Bu engellemeyi sadece Türkiye’ye karşı yapmıyorlar.
Küresel güç olma potansiyeline sahip olan başka ülkelere de yapıyorlar. Brezilya, İran, Nijerya, Endonezya ve Venezuela gibi ülkeler de benzer engeller ve müdahalelerle karşı karşıya kalıyorlar. Özellikle de, mevcut uluslararası sistemi sorgulayan, bağımsız dış politika arayışı içerisinde olan bölgesel güçler daha fazla müdahale ve manipülasyona maruz kalıyorlar.
Bu müdahaleler, uluslararası siyasal sistemin hukuk değil de güç üzerinden şekillenmesinin doğal bir sonucu olarak karşımıza çıkıyor.
Kuşkusuz 2018’de yaşanan ekonomik krizde, Türkiye’deki özel sektörün dışarıdan gelen parayla hızlı ve hesapsız büyüme isteğinin de etkisi oldu. ABD’deki faiz artırımının da etkisiyle, Türkiye gibi ülkelerin dışarıdan para temin etmekte yaşadığı sorunların ekonomik sorunlara yol açacağı biliniyordu zaten.
Ancak geçen yıl Amerikan yönetiminin Türkiye’deki ekonomik sorunların derinleşmesi yolunda attığı adımlar problemin katlanarak büyümesine ve ekonomik krize dönüşmesine yol açtı.
ABD’deki, AK Parti hükûmetinin bağımsız dış politika çizgisinden rahatsız çevrelerin ekonomiyi hedef alan saldırıları olmasaydı Türkiye’nin büyüme rakamları bu kadar düşük gelmeyecekti. Ama söz konusu bu çevreler, Türkiye’nin küresel ekonomik konjonktürden kaynaklanan açık pozisyonunu gördüler ve fırsata dönüştürmek için tereddüt etmediler.

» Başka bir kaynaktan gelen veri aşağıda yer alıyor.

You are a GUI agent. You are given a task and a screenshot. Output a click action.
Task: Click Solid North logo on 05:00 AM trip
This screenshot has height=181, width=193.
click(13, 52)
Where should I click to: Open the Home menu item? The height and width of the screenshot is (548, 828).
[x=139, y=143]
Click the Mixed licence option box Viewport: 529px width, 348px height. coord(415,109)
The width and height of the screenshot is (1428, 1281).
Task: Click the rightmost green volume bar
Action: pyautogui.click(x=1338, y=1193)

Zaten uzun zamandır değişik müdahale araçlarını (medya manipülasyonu, darbe girişimi vb.) kullanarak Türkiye’nin “kayan eksenini” düzeltip yeniden Batı yörüngesine oturtmaya çalışıyorlardı. Kısmen bu müdahalelerin kısmen de Türkiye’nin dış kaynaklarla hızlı büyümesinin sonucu olarak yaşanan ekonomik sorunları da yeni müdahaleler için uygun bir zemin olarak değerlendirmek istediler.
Bu çerçevede geçen yıl ABD’den gelen yaptırım kararları ve Türkiye ekonomisini hedef alan sert söylem ve tehditler doların aşırı yükselmesine neden oldu. Bu da özel sektörün borç finansmanı merkezli krizin yaşanmasının ana nedeniydi. Özel sektör şirketlerinin, döviz borçlarını ödeyebilmek için panik içinde dolar ve avroya yönelmesi ve her zamanki gibi, kriz fırsatçılarının da dövizdeki hareketliliği fırsata dönüştürmek için aynı şeyi yapması krizi derinleştirdi.

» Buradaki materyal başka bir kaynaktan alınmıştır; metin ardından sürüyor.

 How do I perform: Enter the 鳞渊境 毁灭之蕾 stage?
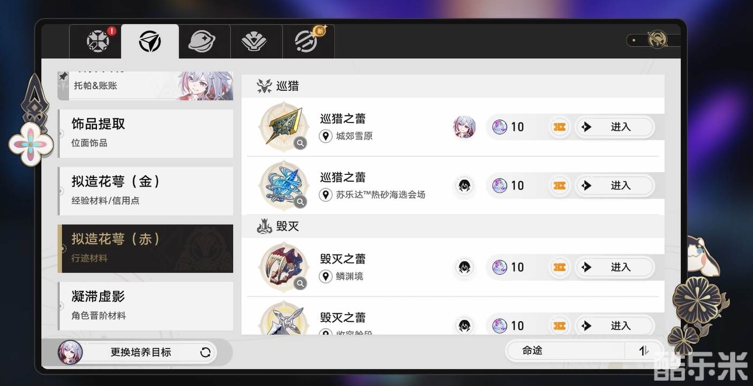pos(614,267)
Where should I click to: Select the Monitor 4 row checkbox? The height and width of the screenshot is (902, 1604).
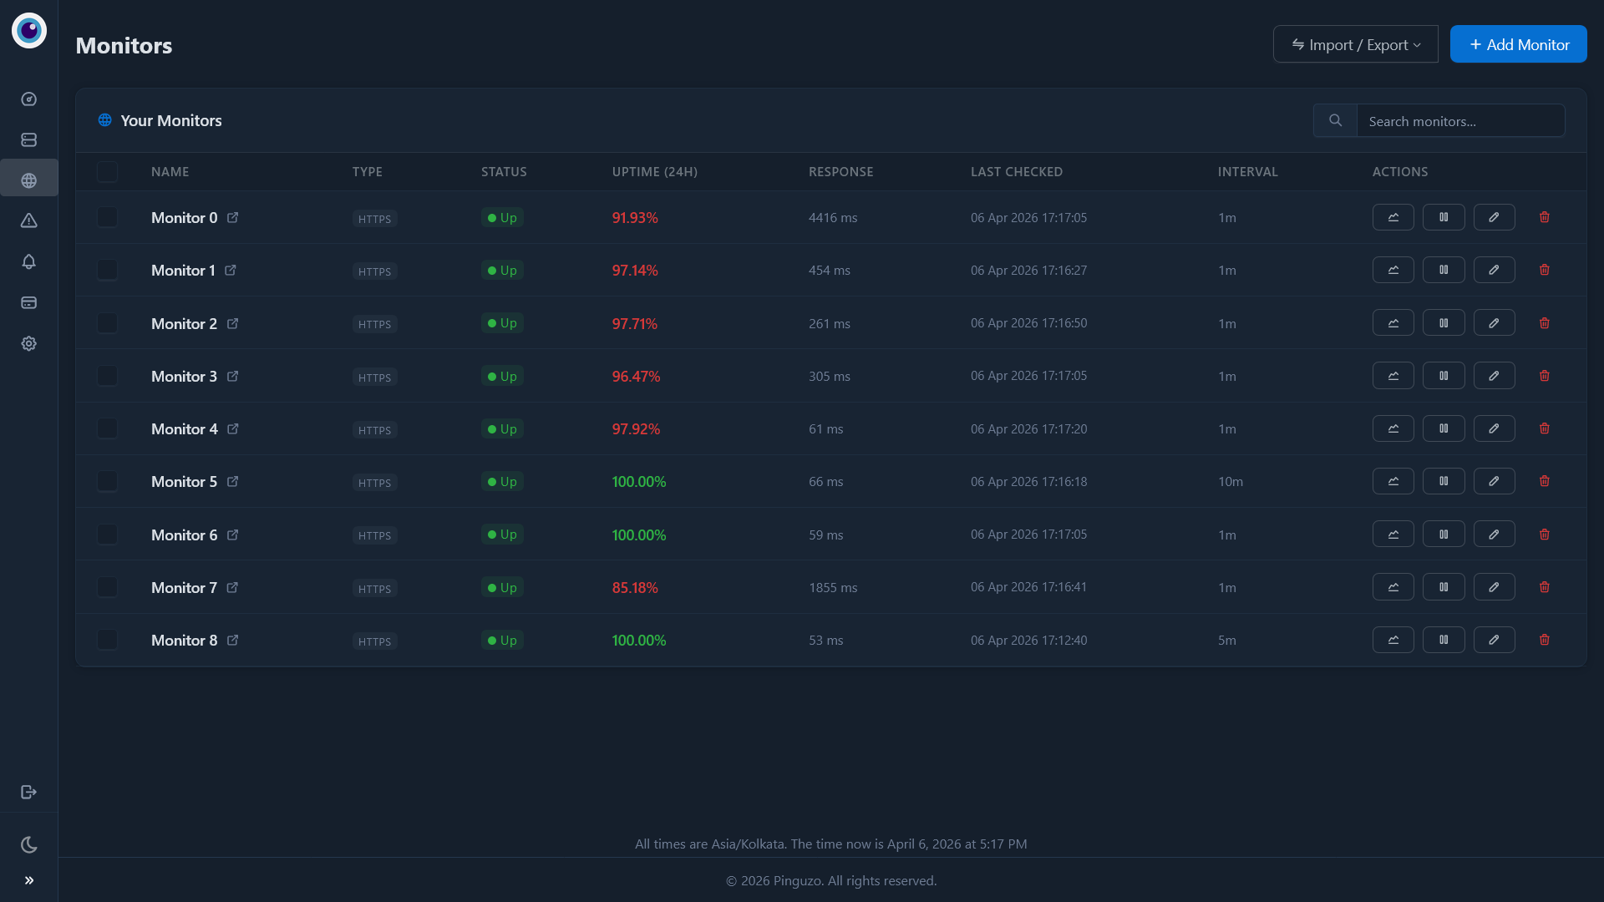click(107, 428)
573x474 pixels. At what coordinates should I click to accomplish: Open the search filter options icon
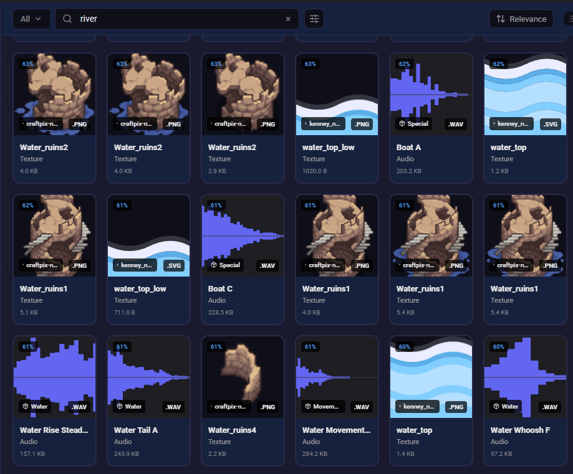click(314, 19)
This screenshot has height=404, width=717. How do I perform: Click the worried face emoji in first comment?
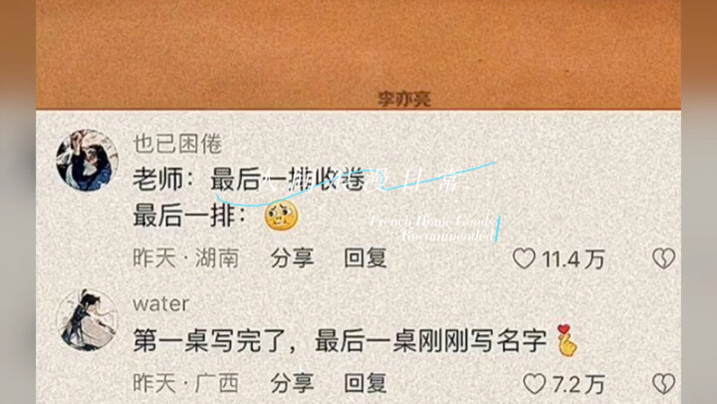point(281,215)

Krizin o boyutlarda yaşanmasının temel nedeni ABD’den gelen tehditler ve yaptırım açıklamalarıydı.
ABD’nin “müttefiki” Türkiye’ye ekonomik darbe vurmak istemesinin nedeni neydi?
Bu konuda o dönemde öne çıkan sorun olan Brunson krizinin temel aktörü Pence’in hedefi neydi?

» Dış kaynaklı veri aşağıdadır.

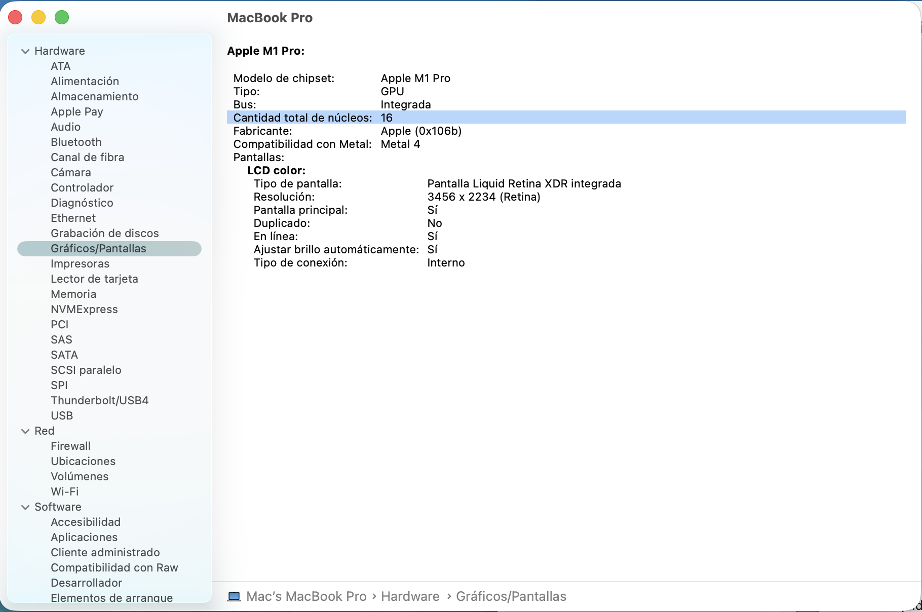The width and height of the screenshot is (922, 612).
Task: Select Bluetooth in the sidebar
Action: pos(76,142)
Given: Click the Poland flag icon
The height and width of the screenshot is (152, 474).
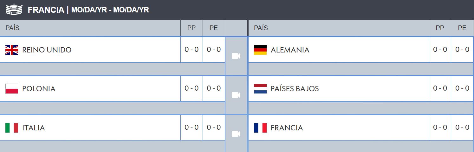Looking at the screenshot, I should [x=12, y=89].
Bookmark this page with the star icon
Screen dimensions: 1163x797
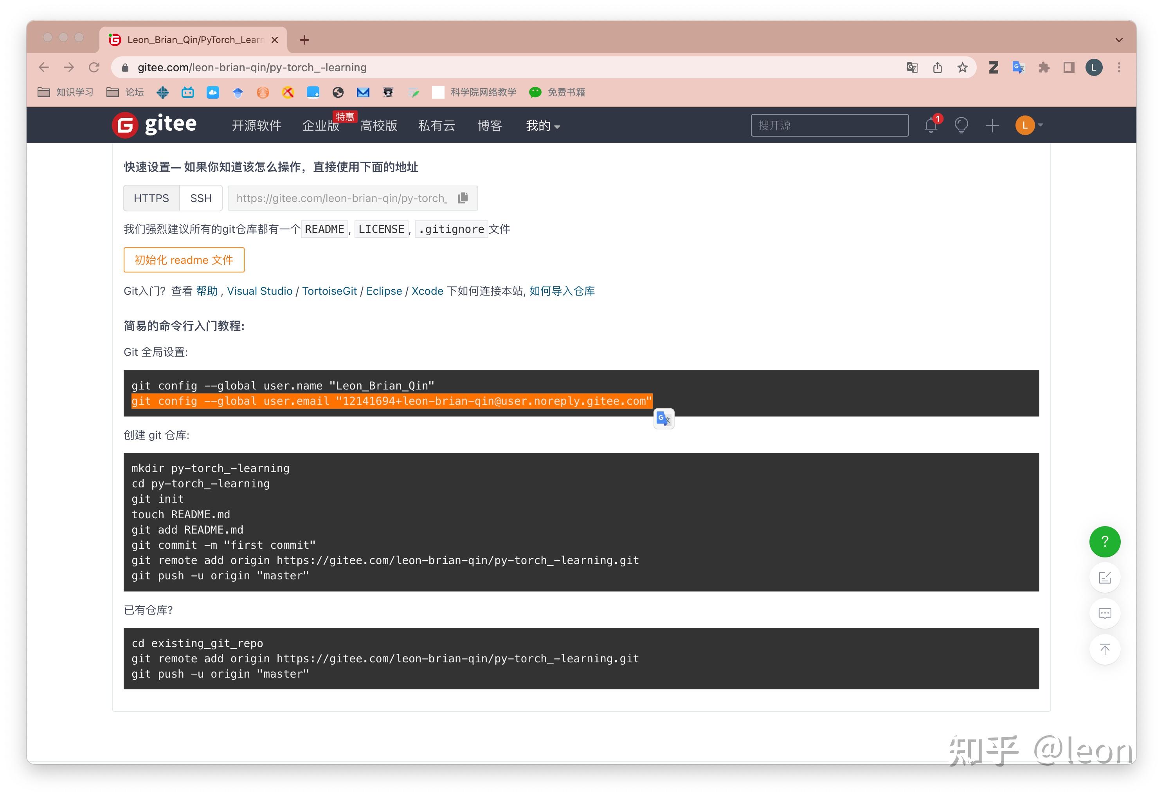[x=962, y=68]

Türk lirasının dolar karşısında hızla değer kaybetmesinden memnuniyetini Twitter mesajlarına yansıtan Trump’ın hedefi neydi?
Uzun zamandır Türkiye’nin dış politika çizgisinden rahatsız olan ve bu çizgiyi değiştirmek için her türlü yola başvuran Amerikan güvenlik bürokrasisi ve onun medya ve siyasetteki uzantılarının hedefi neydi?
Neticede, maruz kaldığı bu ekonomik saldırı Türkiye’nin büyümesini durduramadı, ama hızını yavaşlattı.
Mevcut dış politika çizgisiyle Türkiye’nin büyüme hızının düşmesi ABD’deki birçok kesimi memnun etmiş olabilir.
Ama mutlaka, bu yavaşlamayı yeterli görmüyorlar ve 2019’da Türkiye ekonomisinin yeni sorunlar yaşaması için hangi adımları atacaklarının hesaplarını yapıyorlardır.
“Müttefik” olmanın gereği de bu olsa gerek!